J’ai fait des efforts surhumains pour me rendre à mon poste. J’ai parcouru en tous sens le Bas-Congo sur une longueur de cent dix milles ; la faim, la soif, la chaleur m’ont accablé ; j’ai couché bien des fois à la belle étoile sur la terre nue, exposé au brouillard et aux attaques des crocodiles dans les rivières, dévoré par des milliers de moustiques qui ne me laissaient pas un moment de repos. Je me suis exposé sur le fleuve où, une fois, j’ai failli périr, emporté par un courant épouvantable, j’ai gravi des montagnes élevées où, pendant des journées entières, je ne trouvais pas une goutte d’eau pour étancher ma soif…[1].
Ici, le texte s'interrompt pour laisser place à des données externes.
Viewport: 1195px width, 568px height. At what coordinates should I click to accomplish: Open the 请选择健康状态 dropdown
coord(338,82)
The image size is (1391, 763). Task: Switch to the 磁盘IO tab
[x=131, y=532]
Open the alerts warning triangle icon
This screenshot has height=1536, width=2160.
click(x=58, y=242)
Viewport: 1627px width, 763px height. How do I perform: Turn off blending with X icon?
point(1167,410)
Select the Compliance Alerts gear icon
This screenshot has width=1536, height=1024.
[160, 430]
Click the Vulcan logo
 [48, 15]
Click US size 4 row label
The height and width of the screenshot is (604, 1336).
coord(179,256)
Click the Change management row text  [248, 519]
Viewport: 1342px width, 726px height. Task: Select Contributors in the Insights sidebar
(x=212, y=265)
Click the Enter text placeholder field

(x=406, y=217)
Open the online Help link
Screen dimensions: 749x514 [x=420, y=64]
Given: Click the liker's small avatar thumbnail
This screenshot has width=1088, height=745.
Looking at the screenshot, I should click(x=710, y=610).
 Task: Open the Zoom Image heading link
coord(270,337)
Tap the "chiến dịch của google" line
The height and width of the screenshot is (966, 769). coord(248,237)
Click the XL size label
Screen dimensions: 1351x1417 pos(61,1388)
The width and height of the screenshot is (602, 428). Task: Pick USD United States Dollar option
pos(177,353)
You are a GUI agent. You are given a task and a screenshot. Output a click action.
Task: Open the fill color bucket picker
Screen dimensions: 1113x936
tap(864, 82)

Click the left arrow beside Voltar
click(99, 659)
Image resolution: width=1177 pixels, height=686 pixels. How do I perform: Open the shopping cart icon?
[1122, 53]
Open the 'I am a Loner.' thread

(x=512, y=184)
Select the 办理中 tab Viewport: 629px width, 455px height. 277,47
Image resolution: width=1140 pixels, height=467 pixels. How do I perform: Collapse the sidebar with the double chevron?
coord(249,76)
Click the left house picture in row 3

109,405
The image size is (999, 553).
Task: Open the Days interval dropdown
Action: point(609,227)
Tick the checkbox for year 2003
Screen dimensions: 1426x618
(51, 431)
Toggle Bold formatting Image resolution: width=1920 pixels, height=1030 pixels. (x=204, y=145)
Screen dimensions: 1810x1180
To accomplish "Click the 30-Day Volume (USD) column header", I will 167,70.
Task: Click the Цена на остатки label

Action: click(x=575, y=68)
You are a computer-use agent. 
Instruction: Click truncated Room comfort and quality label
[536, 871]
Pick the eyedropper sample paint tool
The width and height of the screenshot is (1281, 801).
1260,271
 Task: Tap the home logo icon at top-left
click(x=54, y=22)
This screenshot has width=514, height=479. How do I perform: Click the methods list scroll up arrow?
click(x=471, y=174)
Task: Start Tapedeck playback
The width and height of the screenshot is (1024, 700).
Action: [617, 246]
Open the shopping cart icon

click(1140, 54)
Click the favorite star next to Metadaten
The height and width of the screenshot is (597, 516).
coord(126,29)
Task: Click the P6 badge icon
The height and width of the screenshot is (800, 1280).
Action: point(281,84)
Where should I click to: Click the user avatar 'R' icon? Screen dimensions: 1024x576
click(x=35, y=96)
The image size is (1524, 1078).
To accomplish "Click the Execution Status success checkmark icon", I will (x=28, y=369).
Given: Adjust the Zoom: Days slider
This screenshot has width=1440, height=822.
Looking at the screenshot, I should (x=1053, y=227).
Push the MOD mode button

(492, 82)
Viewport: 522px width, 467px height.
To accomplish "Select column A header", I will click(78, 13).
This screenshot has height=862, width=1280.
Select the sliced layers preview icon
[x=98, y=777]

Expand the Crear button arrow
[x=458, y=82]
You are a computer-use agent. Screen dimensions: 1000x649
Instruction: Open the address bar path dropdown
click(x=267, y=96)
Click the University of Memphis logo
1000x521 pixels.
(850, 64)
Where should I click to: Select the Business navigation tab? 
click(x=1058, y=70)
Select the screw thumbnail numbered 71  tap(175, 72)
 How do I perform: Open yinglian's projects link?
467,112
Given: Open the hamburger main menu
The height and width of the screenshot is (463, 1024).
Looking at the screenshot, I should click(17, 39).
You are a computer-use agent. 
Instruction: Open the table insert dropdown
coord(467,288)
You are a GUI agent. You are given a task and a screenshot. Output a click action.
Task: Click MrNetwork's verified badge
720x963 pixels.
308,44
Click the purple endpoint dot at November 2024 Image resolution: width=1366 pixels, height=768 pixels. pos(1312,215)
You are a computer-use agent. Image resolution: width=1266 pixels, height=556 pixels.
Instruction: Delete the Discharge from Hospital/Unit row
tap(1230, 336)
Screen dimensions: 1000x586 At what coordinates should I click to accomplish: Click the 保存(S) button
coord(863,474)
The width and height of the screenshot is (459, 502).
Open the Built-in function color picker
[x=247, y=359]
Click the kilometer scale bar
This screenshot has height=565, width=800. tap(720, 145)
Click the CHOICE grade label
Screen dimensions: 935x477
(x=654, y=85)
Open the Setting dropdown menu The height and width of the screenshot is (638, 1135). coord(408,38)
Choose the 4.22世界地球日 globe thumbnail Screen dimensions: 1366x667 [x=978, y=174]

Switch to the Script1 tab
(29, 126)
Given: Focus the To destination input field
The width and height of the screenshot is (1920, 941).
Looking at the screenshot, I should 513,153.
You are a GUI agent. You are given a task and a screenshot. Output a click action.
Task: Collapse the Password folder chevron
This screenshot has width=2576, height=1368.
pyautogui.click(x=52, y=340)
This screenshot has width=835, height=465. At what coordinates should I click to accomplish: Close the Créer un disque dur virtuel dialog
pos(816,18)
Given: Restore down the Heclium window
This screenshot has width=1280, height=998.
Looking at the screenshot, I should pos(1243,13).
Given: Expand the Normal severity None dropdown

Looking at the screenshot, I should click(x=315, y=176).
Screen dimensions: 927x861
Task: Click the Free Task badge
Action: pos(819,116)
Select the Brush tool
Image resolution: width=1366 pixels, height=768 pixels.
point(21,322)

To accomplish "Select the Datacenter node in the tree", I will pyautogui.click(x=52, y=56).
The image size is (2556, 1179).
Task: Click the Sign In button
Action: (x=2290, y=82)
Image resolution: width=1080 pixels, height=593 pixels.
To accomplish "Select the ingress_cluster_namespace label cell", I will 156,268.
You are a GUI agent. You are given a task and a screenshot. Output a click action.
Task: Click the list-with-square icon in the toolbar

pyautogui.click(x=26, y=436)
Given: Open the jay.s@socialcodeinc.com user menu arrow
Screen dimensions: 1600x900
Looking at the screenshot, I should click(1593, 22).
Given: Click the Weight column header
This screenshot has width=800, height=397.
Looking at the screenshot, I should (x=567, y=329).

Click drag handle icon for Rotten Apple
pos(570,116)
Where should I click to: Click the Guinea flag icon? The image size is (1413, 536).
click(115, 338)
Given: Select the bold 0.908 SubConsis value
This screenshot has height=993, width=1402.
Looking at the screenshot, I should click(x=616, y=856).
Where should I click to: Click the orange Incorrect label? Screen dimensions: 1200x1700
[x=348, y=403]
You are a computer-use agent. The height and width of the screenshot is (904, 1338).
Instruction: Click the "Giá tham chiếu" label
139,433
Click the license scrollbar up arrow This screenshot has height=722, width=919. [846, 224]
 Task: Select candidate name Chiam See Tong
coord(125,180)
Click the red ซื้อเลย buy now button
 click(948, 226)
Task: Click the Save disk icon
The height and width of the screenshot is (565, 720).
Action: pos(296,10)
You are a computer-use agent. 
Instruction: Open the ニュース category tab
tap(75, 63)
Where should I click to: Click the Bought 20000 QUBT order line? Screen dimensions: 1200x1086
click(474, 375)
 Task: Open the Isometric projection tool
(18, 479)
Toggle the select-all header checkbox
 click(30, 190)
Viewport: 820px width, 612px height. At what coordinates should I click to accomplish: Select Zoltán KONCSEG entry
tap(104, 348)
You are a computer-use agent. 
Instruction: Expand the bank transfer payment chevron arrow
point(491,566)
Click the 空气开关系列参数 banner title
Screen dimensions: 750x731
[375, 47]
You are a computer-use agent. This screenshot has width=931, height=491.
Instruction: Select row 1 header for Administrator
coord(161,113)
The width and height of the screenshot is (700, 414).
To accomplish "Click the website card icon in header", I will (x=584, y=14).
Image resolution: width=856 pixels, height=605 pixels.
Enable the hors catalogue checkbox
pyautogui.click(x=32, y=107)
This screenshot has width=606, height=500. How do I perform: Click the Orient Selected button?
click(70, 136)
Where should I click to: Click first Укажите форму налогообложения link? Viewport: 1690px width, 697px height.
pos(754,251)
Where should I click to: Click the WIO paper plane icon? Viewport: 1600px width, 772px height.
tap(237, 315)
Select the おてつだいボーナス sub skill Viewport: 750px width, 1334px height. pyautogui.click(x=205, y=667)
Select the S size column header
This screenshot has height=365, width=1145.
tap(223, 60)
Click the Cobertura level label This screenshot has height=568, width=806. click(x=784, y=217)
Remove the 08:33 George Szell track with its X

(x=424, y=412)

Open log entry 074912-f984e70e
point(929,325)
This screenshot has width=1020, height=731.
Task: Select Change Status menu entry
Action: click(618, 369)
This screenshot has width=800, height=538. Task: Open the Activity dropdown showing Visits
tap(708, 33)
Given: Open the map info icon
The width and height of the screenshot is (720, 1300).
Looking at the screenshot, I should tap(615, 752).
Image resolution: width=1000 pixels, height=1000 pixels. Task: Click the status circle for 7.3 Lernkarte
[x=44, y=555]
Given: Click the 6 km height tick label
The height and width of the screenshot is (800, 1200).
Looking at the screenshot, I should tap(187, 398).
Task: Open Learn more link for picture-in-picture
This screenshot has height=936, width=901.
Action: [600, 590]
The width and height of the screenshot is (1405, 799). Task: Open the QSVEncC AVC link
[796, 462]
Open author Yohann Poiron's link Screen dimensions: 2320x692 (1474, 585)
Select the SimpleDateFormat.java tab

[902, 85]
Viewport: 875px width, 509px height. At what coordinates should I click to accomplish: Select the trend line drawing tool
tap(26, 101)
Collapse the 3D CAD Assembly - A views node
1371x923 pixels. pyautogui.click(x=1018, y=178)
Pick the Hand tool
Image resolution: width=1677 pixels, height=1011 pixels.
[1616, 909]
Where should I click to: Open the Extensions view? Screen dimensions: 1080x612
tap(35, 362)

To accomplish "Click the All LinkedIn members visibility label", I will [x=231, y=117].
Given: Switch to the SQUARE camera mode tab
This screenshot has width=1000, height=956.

Enfin le P. Carrie étant parvenu à réunir vingt porteurs à Landana, les amena jusqu’à Vivi et, le 6 juillet 1881, le P. Augouard, après avoir pris congé de son supérieur, s’engagea avec sa petite escorte dans le chemin de 380 kilomètres, réputé impénétrable, qui devait le faire aboutir au Stanley-Pool. Dix ans plus tard, les choses étaient bien changées : quantité de porteurs venaient dans les postes français et dans les factoreries proposer leurs services pour un prix équivalent à 40 francs par tête, et des milliers d’indigènes faisaient constamment la navette entre la côte et Brazzaville. Ces « routes » de l’Afrique équatoriale sont en réalité une succession d’étroits sentiers qui serpentent tantôt au milieu de hautes herbes coupantes atteignant jusqu’à 3 mètres de hauteur, tantôt dans la sombre forêt où l’on marche, à la file indienne, courbé ou rampant à travers mille obstacles. « Souvent, a écrit le colonel Marchand, le sentier se perd complètement et les heures se passent à creuser parmi les tiges vigoureuses et les troncs vermoulus un chemin de quelques mètres dans une demi-obscurité plus énervante que l’absence complète de lumière. » Souvent aussi la voie est obstruée par un torrent, par un arbre tombé en travers du chemin. On ne pourrait se tirer d’affaire sans guides, qu’il faut renouveler de distance en distance. Le voyage fut très accidenté : dès la première étape, le P. Augouard, occupé à dresser sa tente pour la nuit, reçut la visite d’un chef qui présenta

  1. Les passages imprimés en petits caractères sont empruntés à la correspondance de Mgr Augouard, publiée sous ce titre : Vingt-huit années au Congo, 2 vol., Poitiers, 1905.